_Records excerpted from a collection_
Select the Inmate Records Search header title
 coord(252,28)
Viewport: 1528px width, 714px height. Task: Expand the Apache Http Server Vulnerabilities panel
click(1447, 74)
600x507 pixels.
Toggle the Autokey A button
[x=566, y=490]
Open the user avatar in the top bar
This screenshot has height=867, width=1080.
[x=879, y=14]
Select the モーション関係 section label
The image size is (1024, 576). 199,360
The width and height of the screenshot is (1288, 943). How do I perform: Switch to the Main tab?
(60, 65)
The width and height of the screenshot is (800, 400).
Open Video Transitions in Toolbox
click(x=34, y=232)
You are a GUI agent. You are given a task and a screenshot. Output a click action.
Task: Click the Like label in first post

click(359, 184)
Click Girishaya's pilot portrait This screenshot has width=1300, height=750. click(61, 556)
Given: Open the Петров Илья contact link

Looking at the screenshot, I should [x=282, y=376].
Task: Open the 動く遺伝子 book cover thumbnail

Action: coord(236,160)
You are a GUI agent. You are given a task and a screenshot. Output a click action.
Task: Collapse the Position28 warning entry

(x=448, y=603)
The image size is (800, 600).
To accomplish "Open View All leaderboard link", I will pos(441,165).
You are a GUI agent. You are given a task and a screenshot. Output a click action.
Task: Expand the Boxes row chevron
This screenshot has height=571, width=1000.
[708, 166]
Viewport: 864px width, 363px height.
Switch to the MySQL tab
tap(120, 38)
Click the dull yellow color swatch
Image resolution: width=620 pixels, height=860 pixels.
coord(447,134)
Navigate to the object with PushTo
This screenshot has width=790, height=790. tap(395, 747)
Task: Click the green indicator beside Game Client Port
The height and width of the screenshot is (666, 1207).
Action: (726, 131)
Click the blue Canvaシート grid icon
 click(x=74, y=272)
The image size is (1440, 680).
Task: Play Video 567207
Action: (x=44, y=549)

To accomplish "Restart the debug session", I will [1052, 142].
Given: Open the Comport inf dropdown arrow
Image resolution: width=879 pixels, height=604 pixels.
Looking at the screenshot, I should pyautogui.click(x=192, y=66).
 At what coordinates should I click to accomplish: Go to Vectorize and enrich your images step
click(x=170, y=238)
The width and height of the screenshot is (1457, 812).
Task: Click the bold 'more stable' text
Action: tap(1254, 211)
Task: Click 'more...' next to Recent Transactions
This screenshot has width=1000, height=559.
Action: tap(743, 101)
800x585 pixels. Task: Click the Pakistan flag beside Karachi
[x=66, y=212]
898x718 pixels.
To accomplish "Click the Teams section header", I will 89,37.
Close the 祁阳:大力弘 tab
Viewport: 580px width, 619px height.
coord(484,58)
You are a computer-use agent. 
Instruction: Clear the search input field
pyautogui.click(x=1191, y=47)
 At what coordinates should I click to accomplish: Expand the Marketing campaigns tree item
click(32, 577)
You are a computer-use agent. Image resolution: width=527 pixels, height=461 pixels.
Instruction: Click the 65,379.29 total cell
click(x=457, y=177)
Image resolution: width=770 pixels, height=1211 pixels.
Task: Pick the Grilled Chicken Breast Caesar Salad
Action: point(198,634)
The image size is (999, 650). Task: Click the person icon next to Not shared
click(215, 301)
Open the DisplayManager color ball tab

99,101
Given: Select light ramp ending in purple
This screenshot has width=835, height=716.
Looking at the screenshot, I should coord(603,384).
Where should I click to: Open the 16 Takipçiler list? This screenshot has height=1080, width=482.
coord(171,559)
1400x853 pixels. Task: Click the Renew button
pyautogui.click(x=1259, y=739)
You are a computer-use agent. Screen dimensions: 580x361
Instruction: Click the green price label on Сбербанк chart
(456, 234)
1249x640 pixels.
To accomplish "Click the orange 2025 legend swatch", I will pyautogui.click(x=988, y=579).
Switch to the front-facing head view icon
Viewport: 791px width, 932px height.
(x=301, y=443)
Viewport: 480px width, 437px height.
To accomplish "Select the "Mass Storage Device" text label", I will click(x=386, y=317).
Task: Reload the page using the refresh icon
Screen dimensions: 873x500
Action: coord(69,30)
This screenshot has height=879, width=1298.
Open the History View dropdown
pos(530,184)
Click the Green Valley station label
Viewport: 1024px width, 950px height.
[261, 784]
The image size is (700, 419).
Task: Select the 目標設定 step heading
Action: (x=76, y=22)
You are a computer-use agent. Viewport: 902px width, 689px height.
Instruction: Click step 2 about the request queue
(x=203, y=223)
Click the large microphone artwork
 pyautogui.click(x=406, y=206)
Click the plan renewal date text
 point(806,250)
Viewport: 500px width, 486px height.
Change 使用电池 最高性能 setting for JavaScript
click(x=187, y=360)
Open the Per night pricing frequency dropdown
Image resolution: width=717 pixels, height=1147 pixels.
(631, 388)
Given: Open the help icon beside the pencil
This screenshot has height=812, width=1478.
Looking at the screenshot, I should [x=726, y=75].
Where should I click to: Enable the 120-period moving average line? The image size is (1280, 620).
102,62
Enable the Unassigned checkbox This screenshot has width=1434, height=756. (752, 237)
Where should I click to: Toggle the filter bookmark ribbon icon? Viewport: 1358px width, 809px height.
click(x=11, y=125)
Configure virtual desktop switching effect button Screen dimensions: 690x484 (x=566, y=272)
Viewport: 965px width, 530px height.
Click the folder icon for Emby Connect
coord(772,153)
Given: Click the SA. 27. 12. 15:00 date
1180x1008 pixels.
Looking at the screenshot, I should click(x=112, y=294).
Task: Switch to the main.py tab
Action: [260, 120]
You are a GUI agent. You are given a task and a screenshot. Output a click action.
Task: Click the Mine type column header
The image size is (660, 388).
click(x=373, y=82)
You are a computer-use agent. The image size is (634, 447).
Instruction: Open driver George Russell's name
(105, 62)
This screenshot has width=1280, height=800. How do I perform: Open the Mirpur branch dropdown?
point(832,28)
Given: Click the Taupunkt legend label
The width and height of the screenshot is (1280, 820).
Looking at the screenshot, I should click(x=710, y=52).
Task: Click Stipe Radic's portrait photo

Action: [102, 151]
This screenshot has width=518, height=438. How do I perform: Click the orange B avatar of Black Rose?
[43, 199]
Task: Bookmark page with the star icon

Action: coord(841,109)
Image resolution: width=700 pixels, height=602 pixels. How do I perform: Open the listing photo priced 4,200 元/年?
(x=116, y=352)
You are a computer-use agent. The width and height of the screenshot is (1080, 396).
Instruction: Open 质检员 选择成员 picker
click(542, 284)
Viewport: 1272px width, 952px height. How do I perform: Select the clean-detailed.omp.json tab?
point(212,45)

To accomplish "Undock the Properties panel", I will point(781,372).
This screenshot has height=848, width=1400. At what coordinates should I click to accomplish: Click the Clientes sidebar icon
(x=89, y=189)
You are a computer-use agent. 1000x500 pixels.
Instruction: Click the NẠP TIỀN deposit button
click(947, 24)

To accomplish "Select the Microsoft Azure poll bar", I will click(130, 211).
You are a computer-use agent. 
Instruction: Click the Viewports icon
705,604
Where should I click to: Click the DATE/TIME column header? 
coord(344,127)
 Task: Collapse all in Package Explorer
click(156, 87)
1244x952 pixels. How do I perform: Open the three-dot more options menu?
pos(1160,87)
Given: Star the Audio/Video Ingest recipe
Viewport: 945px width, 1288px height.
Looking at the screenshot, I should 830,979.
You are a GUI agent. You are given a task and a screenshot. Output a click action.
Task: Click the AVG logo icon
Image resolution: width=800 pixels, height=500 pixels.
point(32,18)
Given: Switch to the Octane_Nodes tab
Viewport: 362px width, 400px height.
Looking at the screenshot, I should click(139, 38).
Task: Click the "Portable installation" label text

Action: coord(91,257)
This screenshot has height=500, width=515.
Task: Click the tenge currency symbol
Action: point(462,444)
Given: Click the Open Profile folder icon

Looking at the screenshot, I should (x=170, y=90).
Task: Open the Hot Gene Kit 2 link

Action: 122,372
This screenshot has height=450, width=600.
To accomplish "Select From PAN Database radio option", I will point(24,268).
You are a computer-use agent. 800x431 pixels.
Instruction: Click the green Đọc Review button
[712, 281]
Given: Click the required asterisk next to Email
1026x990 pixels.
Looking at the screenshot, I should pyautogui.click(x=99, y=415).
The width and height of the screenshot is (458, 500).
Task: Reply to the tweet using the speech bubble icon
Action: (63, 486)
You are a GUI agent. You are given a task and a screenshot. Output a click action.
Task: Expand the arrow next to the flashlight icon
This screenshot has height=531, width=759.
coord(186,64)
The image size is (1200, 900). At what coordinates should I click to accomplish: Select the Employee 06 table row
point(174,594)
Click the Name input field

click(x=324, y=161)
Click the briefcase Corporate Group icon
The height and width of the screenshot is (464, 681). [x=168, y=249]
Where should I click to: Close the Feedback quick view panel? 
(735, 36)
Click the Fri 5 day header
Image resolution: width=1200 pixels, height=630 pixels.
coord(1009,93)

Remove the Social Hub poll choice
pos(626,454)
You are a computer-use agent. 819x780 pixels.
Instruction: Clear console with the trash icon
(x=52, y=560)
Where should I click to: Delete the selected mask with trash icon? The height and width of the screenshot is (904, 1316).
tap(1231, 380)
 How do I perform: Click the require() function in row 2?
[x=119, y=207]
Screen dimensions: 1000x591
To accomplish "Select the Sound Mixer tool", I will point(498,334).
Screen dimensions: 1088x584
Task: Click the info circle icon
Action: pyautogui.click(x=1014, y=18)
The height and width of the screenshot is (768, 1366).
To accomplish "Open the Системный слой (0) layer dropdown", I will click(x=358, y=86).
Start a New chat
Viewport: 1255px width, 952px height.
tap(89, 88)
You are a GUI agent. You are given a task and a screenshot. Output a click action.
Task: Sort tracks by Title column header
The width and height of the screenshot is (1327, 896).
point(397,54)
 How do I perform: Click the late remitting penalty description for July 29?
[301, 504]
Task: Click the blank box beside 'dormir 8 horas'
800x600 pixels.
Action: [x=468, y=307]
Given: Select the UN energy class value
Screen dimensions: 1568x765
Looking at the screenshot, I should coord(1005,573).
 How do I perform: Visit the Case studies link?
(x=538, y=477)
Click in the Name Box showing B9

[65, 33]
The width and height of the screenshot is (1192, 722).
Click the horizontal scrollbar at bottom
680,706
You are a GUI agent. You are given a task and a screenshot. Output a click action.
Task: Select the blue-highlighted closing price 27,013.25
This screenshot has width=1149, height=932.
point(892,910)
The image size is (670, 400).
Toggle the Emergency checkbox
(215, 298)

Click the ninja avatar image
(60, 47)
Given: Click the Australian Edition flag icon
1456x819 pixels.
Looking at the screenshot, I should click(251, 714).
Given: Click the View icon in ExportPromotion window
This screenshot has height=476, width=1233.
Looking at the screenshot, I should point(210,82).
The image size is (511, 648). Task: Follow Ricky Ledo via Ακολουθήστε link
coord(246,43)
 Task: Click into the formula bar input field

_Assignment_
Copy the stretch of the records above that runs from the line with "You are a computer-use agent. Viewport: 902px" through the line with "Given: Click the Taupunkt legend label". Both end lines belong in the copy, and nothing else does.

_Exercise response_
You are a computer-use agent. Viewport: 902px width, 689px height.
Instruction: Click step 2 about the request queue
(x=203, y=223)
Click the large microphone artwork
 pyautogui.click(x=406, y=206)
Click the plan renewal date text
 point(806,250)
Viewport: 500px width, 486px height.
Change 使用电池 最高性能 setting for JavaScript
click(x=187, y=360)
Open the Per night pricing frequency dropdown
Image resolution: width=717 pixels, height=1147 pixels.
(631, 388)
Given: Open the help icon beside the pencil
This screenshot has height=812, width=1478.
Looking at the screenshot, I should [x=726, y=75].
Where should I click to: Enable the 120-period moving average line? The image size is (1280, 620).
102,62
Enable the Unassigned checkbox This screenshot has width=1434, height=756. (752, 237)
Where should I click to: Toggle the filter bookmark ribbon icon? Viewport: 1358px width, 809px height.
click(x=11, y=125)
Configure virtual desktop switching effect button Screen dimensions: 690x484 (x=566, y=272)
Viewport: 965px width, 530px height.
Click the folder icon for Emby Connect
coord(772,153)
Given: Click the SA. 27. 12. 15:00 date
1180x1008 pixels.
Looking at the screenshot, I should click(x=112, y=294).
Task: Switch to the main.py tab
Action: [260, 120]
You are a GUI agent. You are given a task and a screenshot. Output a click action.
Task: Click the Mine type column header
The image size is (660, 388).
click(x=373, y=82)
You are a computer-use agent. The image size is (634, 447).
Instruction: Open driver George Russell's name
(105, 62)
This screenshot has width=1280, height=800. How do I perform: Open the Mirpur branch dropdown?
point(832,28)
Given: Click the Taupunkt legend label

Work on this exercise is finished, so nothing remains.